::: Supplied entries
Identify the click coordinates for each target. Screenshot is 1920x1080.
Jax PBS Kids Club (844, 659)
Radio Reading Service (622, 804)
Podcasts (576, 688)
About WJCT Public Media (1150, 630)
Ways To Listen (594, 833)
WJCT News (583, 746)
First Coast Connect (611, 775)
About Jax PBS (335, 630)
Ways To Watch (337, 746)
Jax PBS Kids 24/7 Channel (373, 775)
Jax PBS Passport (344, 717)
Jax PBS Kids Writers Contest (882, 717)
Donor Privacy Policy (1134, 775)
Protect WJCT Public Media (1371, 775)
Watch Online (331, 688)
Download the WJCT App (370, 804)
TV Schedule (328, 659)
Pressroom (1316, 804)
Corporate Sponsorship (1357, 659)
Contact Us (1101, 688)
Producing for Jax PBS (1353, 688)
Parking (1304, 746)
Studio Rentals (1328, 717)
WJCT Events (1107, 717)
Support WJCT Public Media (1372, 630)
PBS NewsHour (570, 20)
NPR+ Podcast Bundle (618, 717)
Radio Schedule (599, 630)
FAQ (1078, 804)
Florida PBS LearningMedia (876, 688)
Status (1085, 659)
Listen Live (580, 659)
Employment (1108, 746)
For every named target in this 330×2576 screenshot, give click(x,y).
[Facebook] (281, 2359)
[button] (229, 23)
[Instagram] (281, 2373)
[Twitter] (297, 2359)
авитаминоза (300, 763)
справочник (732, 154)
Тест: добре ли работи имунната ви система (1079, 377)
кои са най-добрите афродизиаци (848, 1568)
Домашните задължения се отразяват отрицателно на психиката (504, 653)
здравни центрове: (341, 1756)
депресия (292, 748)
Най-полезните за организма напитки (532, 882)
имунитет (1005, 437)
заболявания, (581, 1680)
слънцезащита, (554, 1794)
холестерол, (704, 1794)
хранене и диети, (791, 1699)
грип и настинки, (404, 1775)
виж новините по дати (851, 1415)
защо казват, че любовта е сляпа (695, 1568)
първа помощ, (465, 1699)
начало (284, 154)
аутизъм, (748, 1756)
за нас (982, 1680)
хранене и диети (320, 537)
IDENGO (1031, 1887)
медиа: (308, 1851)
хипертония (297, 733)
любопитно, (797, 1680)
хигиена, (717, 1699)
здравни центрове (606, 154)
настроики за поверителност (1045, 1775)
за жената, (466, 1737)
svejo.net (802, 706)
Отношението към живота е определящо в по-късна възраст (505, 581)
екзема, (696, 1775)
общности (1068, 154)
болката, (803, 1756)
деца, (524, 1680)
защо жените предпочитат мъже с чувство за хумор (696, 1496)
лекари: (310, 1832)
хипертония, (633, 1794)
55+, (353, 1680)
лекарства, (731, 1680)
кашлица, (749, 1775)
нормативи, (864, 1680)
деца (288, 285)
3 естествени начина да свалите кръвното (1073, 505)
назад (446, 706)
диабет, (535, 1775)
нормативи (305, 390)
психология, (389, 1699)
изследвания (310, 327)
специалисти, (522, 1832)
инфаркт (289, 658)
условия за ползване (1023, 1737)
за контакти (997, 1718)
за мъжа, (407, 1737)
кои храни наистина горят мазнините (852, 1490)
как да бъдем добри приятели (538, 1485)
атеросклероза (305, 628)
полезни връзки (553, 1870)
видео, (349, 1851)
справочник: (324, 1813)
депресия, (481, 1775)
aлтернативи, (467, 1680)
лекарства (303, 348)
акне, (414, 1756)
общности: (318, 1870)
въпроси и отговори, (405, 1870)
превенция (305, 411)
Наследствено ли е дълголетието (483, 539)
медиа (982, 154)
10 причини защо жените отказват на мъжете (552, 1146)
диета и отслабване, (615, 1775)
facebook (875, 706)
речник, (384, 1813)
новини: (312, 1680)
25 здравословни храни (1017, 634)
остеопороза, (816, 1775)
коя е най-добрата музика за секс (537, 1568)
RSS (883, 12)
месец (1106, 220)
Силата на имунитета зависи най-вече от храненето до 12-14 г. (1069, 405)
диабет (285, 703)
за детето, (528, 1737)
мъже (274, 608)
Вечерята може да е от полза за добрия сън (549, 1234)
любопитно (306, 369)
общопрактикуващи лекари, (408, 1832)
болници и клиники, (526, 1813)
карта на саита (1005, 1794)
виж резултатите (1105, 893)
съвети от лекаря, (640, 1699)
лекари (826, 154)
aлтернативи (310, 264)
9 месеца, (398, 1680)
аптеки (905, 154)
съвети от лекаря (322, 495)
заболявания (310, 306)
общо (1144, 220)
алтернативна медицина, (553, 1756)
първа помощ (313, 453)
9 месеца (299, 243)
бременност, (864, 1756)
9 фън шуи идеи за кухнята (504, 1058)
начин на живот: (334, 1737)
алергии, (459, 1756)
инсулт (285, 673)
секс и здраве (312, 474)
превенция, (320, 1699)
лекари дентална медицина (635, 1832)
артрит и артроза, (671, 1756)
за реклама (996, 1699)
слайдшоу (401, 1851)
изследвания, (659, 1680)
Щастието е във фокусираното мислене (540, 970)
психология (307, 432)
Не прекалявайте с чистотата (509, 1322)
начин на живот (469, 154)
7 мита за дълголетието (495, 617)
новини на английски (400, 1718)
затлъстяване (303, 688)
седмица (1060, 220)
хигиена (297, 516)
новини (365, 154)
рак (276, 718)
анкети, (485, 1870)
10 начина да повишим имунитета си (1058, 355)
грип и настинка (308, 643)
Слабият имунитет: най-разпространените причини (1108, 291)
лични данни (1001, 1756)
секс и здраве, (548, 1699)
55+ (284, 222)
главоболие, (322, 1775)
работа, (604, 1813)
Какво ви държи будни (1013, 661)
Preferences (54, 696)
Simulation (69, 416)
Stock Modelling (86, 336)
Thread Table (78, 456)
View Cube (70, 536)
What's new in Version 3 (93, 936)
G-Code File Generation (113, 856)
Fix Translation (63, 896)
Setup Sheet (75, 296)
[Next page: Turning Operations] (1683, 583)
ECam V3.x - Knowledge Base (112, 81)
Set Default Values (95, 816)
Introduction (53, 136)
::::::
#### Task requirements
Return nothing but the lines from the start of the listing above through the line containing "Watch Online (331, 688)", exactly as given.

#### The completed task
Identify the click coordinates for each target. Screenshot is 1920x1080.
Jax PBS Kids Club (844, 659)
Radio Reading Service (622, 804)
Podcasts (576, 688)
About WJCT Public Media (1150, 630)
Ways To Listen (594, 833)
WJCT News (583, 746)
First Coast Connect (611, 775)
About Jax PBS (335, 630)
Ways To Watch (337, 746)
Jax PBS Kids 24/7 Channel (373, 775)
Jax PBS Passport (344, 717)
Jax PBS Kids Writers Contest (882, 717)
Donor Privacy Policy (1134, 775)
Protect WJCT Public Media (1371, 775)
Watch Online (331, 688)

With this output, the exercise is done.